Ortlechner: Irgendwann sind die Argumente von Klubs enden wollend. Die Fans schimpfen, wieso habt ihr den nicht verlängert, du streckst dich eh schon in alle Richtungen, irgendwann ist aber ein Schlussstrich zu ziehen. Du hast einen Kuchen, von dem du Stücke aufteilen kannst. Du kannst ein Riesenstück für einen opfern, aber der Kuchen insgesamt wird nicht größer.
90minuten.at: Kommen wir zur bereits angekündigten Fanthematik. Beim letzten Wiener Derby zum Beispiel waren wieder vielfach Hassbotschaften sehen…
Barisic: ... sind wir beide dagegen.
90minuten.at: Gut. Es besteht also der Wunsch nach einer wertschätzenderen Rivalität. Wie kann man das erreichen?
Ortlechner: Mir wäre am liebsten, der Support würde sich ausschließlich auf die eigene Mannschaft konzentrieren.
Barisic: Ja, aber welcher Klub schafft denn das? Sportclub? Wer noch? Klar wäre mir lieber, es würde sich auch unser Block auf Rapid konzentrieren. Ich würde auch gern durch die Austriafans zu meinem Auto gehen können und normal vom Parkplatz wegfahren. Kann ich leider nicht. Ist nicht leiwand.

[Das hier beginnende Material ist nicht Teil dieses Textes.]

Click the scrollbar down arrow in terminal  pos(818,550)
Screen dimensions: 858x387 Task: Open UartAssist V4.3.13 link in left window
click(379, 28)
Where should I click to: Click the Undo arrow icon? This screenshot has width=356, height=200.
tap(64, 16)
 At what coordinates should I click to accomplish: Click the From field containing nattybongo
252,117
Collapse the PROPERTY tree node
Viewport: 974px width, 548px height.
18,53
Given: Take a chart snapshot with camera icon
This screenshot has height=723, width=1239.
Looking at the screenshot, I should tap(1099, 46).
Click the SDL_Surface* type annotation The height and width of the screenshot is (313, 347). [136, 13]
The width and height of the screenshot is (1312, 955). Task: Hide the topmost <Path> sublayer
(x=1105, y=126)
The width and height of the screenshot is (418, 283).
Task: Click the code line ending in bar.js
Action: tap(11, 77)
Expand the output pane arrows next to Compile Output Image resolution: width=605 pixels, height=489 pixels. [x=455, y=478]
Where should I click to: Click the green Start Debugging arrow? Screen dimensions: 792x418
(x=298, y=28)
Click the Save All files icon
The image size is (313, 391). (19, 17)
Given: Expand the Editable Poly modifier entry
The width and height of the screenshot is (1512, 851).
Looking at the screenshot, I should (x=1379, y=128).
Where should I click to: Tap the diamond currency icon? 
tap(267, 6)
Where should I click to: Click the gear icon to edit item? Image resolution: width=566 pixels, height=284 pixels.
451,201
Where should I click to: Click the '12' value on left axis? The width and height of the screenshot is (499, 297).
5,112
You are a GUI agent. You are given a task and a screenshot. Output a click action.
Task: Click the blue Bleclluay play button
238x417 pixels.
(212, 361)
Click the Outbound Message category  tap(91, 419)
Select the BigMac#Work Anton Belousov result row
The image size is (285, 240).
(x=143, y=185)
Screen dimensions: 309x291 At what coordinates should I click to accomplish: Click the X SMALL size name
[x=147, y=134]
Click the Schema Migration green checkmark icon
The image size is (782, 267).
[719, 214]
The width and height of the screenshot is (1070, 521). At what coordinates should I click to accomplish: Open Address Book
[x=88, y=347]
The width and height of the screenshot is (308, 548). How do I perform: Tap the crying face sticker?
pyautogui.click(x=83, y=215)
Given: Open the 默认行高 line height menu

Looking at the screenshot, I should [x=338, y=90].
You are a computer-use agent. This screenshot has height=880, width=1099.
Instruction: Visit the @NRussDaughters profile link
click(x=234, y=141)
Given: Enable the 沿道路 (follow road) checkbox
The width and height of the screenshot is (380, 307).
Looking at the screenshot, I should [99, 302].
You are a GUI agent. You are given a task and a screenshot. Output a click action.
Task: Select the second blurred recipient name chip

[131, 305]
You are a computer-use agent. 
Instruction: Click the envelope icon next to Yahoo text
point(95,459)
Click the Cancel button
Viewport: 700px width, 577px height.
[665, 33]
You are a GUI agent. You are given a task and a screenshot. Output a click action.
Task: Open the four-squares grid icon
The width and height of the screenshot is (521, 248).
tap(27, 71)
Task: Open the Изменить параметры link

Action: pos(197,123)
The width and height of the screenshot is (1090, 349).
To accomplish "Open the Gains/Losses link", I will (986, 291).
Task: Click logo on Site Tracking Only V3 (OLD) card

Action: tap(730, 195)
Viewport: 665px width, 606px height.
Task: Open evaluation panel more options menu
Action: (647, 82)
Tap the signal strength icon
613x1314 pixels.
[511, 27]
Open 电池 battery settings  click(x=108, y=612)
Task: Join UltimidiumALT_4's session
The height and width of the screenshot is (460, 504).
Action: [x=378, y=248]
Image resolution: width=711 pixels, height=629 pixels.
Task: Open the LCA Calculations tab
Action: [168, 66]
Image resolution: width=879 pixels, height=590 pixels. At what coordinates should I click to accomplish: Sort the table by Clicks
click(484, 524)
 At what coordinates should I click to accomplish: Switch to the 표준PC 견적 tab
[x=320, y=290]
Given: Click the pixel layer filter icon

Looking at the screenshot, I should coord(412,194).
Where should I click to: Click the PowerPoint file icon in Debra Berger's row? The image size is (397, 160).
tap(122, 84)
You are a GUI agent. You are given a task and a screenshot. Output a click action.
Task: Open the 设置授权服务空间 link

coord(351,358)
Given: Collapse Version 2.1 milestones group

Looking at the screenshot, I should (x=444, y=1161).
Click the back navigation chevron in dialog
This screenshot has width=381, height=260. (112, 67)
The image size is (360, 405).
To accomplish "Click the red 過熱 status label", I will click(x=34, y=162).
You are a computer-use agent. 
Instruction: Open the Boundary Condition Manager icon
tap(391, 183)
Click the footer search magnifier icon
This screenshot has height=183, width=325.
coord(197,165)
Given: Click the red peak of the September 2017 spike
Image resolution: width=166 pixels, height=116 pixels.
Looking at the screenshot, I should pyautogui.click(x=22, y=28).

90minuten.at: Also unlösbares Problem, wie es aussieht.
Barisic: Für mich ist wichtig, dass das Fußballstadion kein rechtsfreier Raum ist. Man muss sich im Rahmen benehmen. Bei aller Emotion, die dabei ist. Ich kann nicht auf der Straße ein Feuerzeug auf Passanten werfen. Im Stadion genauso nicht.
Ortlechner: Es gibt eine Hausordnung. Hüben wie drüben.
90minuten.at: Wie soll man mit einer Gruppierung wie „Unsterblich“ umgehen, die der Austria schon so lange Probleme bereitet?
Ortlechner: Wir haben Möglichkeiten, wenn sie zu uns kommen. Wenn sie aber zum Nachbarn gehen, dann sind wir auf die enge Zusammenarbeit mit allen anderen Beteiligten angewiesen. Wir hatten das letztens bei der Admira und mussten viel Kritik einstecken. Wir brauchen einen Schulterschluss mit dem Bundesministerium für Inneres, der Exekutive, der Bundesliga und allen Vereinen. Wir können dieses gesellschaftliche Problem nur gemeinsam in den Griff bekommen. Für die erwähnten Leute in der Südstadt wurden bereits bundesweite Stadionverbote beantragt.
Barisic: Das erste und wichtigste, was du als Klub tun musst, ist sich von Rechtsextremismus zu distanzieren. Das hat die Austria getan, das tun wir natürlich auch. Recht viel mehr, als diese Leute vom eigenen Stadion fernzuhalten, kann der Verein nicht tun. Und je mehr Fans wo hinkommen, desto größer ist die Chance, dass ein paar Dodln dabei sind.
90minuten.at: Speziell in Richtung Rapid gefragt. Der Einfluss der Fans ist recht groß. Ist er zu groß?
Barisic: Wo nehmen die Einfluss? Ins Tagesgeschäft? Vereinspolitisch? Gibt es da ein Beispiel?
90minuten.at: Das heißt, dass die Ultras Rapid Einfluss auf die Geschäftsstelle haben, ist eine aufgebauschte Geschichte der Medien?
Barisic: Sie haben definitiv keinen Einfluss auf die Geschäftsstelle. Das wäre mir ganz neu. Damit kann ich überhaupt nichts anfangen.